The committee included academics, business leaders, insurers and health care providers. The report comes as the number of U.S. residents without health insurance rose at the fastest clip in a decade, hitting 43.6 million in 2002, the latest year statistics are available.

The political spotlight is also on the issue, with the Bush administration promoting tax credits to help the uninsured buy coverage, and each Democratic presidential candidate touting some form of health system reform. Joining the institute on Wednesday were former senator Bob Dole, a Republican, and former representative Paul Rogers, a Democrat, who backed its conclusions and urged a bipartisan solution.
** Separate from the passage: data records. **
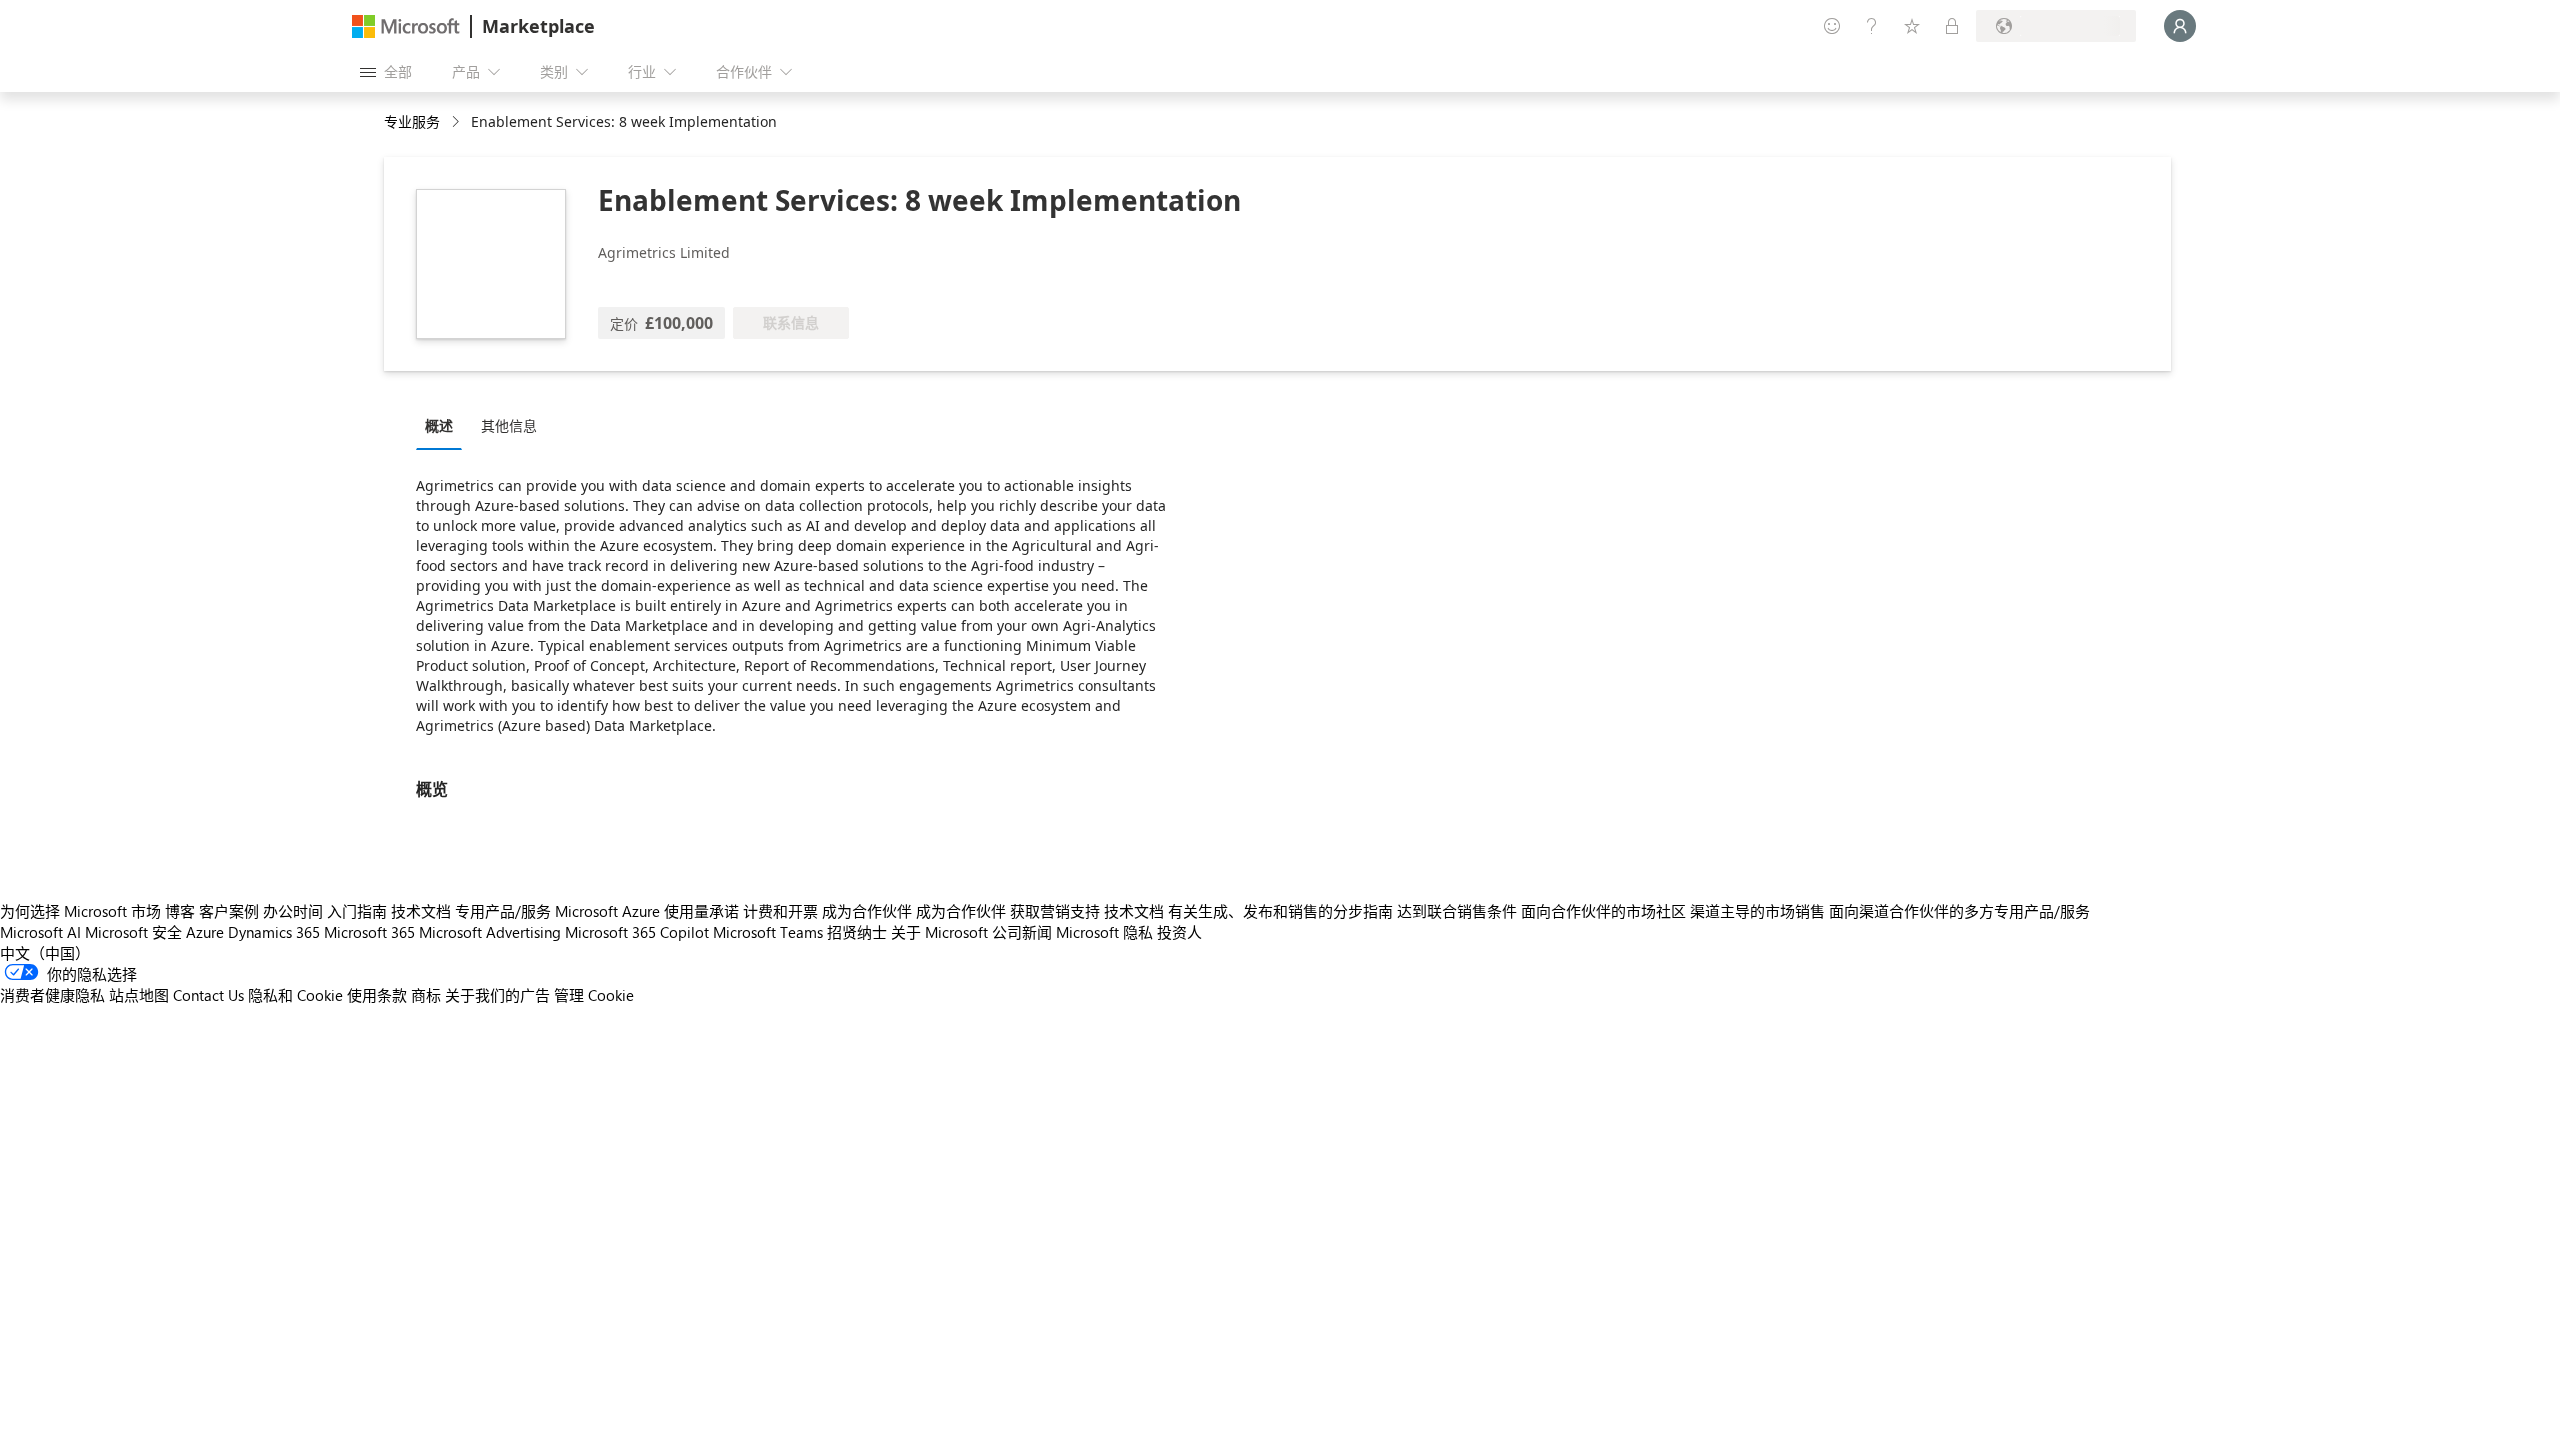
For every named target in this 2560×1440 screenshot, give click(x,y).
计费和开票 (780, 911)
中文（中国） (45, 953)
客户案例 (229, 911)
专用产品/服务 (503, 911)
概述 (439, 425)
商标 (426, 995)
Being uninsured means patients get less medical treatment, and about 18,000 a year die as a result, the institute says. It also costs health providers more than $35 billion a year for uncompensated care. Cutbacks resulting from such budget losses have also meant crowded emergency rooms as hospitals trim staff.

''There's a growing realization that it (universal coverage) isn't just a matter of taking care of the uninsured, but it's in the enlightened self-interest of everyone,'' says Arthur Kellermann, co-chair of the committee and chairman of the Department of Emergency Medicine at Emory University.